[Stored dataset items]
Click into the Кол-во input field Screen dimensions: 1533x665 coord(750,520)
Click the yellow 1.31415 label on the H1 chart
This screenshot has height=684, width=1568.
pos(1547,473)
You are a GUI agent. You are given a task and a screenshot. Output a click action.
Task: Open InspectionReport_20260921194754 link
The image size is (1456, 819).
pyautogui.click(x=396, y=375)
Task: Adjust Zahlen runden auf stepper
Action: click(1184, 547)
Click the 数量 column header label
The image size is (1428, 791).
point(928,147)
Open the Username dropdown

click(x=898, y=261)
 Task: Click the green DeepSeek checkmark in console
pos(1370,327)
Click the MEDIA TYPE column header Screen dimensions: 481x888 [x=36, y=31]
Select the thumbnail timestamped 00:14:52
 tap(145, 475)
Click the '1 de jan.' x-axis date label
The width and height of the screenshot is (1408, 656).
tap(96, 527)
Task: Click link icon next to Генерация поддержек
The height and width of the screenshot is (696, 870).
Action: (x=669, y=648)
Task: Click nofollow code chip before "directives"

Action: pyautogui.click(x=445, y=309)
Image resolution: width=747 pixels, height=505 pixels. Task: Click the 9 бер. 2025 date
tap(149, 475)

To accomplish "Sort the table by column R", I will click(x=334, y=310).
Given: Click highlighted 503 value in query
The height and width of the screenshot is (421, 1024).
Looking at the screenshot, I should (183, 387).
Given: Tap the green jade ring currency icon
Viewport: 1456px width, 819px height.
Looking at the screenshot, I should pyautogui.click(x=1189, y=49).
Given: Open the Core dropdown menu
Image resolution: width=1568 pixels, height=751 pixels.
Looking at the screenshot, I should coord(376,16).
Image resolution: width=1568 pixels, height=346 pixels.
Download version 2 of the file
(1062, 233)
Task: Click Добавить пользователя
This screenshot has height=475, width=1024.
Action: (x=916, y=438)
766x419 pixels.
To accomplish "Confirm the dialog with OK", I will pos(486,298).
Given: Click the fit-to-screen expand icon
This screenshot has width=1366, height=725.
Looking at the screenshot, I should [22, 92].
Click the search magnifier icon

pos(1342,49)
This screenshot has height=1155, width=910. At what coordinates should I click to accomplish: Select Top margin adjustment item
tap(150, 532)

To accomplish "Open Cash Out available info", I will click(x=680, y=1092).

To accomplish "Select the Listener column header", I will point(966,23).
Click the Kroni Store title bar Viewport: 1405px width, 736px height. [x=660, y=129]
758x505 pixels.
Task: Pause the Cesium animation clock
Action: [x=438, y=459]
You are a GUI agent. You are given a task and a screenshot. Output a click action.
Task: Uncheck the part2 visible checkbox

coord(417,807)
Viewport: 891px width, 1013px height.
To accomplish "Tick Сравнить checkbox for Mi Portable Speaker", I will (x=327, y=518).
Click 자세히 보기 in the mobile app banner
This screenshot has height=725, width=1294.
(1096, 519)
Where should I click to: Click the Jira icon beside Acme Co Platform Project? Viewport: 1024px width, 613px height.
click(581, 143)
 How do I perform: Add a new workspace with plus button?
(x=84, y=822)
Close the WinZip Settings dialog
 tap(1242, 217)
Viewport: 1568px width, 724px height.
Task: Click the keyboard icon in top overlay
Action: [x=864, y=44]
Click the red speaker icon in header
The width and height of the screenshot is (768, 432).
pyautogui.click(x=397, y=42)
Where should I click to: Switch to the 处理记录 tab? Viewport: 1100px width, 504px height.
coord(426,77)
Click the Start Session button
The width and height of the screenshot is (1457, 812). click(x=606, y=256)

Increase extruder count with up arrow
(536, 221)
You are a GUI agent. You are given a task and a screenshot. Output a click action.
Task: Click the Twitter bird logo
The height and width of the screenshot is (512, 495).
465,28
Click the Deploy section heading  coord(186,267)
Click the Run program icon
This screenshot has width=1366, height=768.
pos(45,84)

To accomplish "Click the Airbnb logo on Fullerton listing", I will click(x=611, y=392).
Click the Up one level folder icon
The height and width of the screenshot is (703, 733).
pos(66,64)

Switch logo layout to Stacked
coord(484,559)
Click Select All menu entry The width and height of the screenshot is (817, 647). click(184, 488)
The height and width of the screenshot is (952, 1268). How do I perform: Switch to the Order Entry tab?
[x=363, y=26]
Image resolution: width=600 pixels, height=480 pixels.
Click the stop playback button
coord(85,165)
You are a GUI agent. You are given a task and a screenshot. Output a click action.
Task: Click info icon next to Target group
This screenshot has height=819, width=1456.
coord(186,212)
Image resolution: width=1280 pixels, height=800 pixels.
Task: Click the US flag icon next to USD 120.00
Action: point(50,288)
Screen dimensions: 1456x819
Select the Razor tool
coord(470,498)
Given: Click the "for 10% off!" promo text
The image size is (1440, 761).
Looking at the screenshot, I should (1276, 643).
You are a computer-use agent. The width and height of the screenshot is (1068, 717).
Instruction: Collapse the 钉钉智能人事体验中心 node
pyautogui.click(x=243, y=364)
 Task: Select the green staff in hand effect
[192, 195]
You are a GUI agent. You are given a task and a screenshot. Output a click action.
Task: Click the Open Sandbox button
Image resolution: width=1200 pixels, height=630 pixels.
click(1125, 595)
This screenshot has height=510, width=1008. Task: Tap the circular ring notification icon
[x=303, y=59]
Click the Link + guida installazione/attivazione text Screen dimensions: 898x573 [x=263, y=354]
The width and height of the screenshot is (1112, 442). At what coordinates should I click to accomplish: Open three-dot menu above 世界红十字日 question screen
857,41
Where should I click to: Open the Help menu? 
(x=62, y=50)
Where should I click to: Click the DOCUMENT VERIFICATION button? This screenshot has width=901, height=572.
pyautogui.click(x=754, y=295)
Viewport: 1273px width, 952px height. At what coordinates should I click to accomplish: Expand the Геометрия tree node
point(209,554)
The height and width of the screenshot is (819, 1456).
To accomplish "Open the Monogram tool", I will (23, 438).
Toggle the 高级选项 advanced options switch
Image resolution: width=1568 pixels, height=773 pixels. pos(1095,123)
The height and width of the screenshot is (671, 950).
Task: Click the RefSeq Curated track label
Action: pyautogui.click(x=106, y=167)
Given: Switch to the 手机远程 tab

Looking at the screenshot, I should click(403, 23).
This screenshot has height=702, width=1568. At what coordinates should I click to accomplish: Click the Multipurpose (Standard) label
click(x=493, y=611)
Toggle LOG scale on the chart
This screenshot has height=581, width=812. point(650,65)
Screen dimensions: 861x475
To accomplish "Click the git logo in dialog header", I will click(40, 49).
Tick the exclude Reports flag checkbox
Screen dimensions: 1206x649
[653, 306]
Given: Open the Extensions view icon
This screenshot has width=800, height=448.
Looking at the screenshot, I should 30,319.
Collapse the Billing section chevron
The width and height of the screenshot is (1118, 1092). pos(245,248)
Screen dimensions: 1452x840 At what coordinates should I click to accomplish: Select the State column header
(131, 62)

Direction:
Extract the rows from the first one through the row containing "pos(1547,473)", inclusive, and reproduce them unchanged.

Result of this exercise:
Click into the Кол-во input field Screen dimensions: 1533x665 coord(750,520)
Click the yellow 1.31415 label on the H1 chart
This screenshot has height=684, width=1568.
pos(1547,473)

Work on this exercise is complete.